[IAEP] GPA Report - Feedback on using the Journal

Wade Brainerd wadetb at gmail.com
Fri Oct 9 10:14:24 EDT 2009


Hi Gary,

I for one agree with everything you say here!!

On Fri, Oct 9, 2009 at 9:38 AM, Gary C Martin <gary at garycmartin.com> wrote:

> The "Keep" button, as currently implemented, will come back to haunt
> you when you return to work on those activities later (I've tried to
> explain this in all its gory detail in previous emails). None of the
> issues you mention above have yet hit the gory Keep versioning issues,
> so you'll have that joy to come when kids want to resume a couple of
> old kept activities for reference when working on a new one.
>
> I'll be happy the day that the "Keep" button is removed, it's clearly
> causing you and others horrible confusion. I smiled the day I realised
> the new toolbar designs at least demoted that darn button to a second
> class UI component (i.e hidden in a secondary toolbar) :-) It would be
> better if it just died even if we have no better replacement. For the
> engineers reading, the "Keep" function actively prevents users from
> 'manual merging' of their work, so as an intended method for exposing
> a versioning system, it is actually having the reverse effect.
>

I don't quite get 'manual merging', but I agree that the Keep and Stop
buttons have serious issues.  The first is of course the complete lack of
user feedback for Keep.  The second is that its icon and description make it
more inviting than the Stop button.

The word "Stop" and the cross-cultural "Stop sign" icon seems like a warning
to me; i.e. "Stop, you're doing something wrong!"  Caroline's intuition that
Keep is being used instead of Stop reinforces this.

My design instincts say that what we should really have is a single
[Finished] button.  Its icon would looks roughly similar to the current Keep
icon.

When [Finished] is clicked, if the activity has not been named, it will
bring up the Naming dialog with Walter's "What did you make?" and [Keep] and
[Discard] buttons.  If the activity has been named, no dialog appears and
you return to the Journal.

> The solution I suggest is when you click the Keep button (Journal
> > Icon) from an activity that the Journal reflection dialog box appears.
> >
> > Here are the problems we had.
> >
> >       • Hard to get to the Journal, no easy F# short cut.
>
> There's been lot's of discussion (feature proposals, email threads,
> trac ticket comments) trying to find a free F# key that is not gong to
> conflict. F5 seemed a good candidate but is a poor choice for XO
> hardware. Likely we need a control panel that allows distros/
> deployments to make their own choice and for the user then to have the
> ability to change if needed (perhaps the current frame CP module would
> be a place for changing Sugar shortcuts).
>

My option, stated before, is that the Journal should not be an activity; it
should be another view of the Home screen.
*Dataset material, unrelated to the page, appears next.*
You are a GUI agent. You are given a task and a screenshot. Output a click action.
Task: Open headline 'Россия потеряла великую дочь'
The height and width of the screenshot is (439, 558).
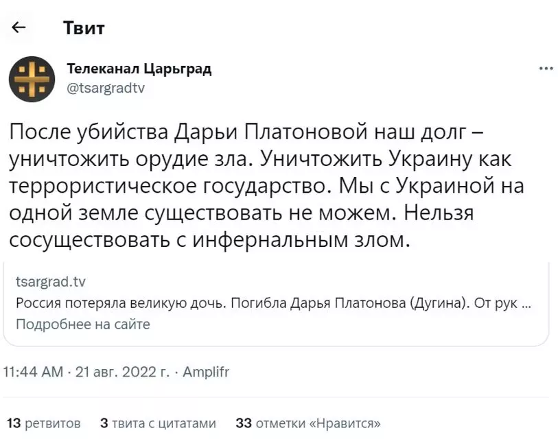coord(273,302)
Since the Home screen defaults to resuming Journal entries, the Home screen
has already become specialized view of the Journal.

Proposal: replace the Activity list view button at the top of the Home
screen with a button that changes to the Journal list view (the Activity
list view can be removed, per Unified Bundles feature).  We would also need
a way to create new activity instances from the Journal list view.

Sugar would remember which way you booted up last time.  So new users will
prefer the Home view, experienced users can boot straight into the Journal
list view.

>       • After they reflected they wanted to immediately go back to
> > exploring in TA and we had to stop them, make them change the name
> > again. They were very perplexed by this because they didn't know
> > what to name their new file because they hadn't done anything yet.
>
> Get them to "Stop" when complete, and then "Start new"...
>

I was worried about this; the way the home view resumes by default is
confusing the difference between an "Activity" and an "Activity instance".

My full critique of this is here:
http://wiki.laptop.org/go/User:Wade/Ideas/Activity_Management.

>       • The word "Description" is not very friendly. I like "What did you
> > do?" Walter wants to expand it even further, I'm not sure about
> > that, its pretty challenging for the students to type so I'm not
> > sure we want more boxes.
>
> No comment, I don't like this whole dialogue to be honest (it breaks
> my working flow and distracts me from whatever I'm trying to achieve),
> but I'm not a pedagogic type so don't feel I have a say in this
> design. I get the impression most (adults and kids) will just skip
> past this dialogue anyway give half a chance. There's been some noises
> to remove this dialogue completely, or at least let folks easily
> disable it from within Sugar.
>

It breaks my workflow too, although a Discard button would make it better.
 And I like the concept of forcing people to name their work; as a
developer, I'm just usually testing something instead of "creating work".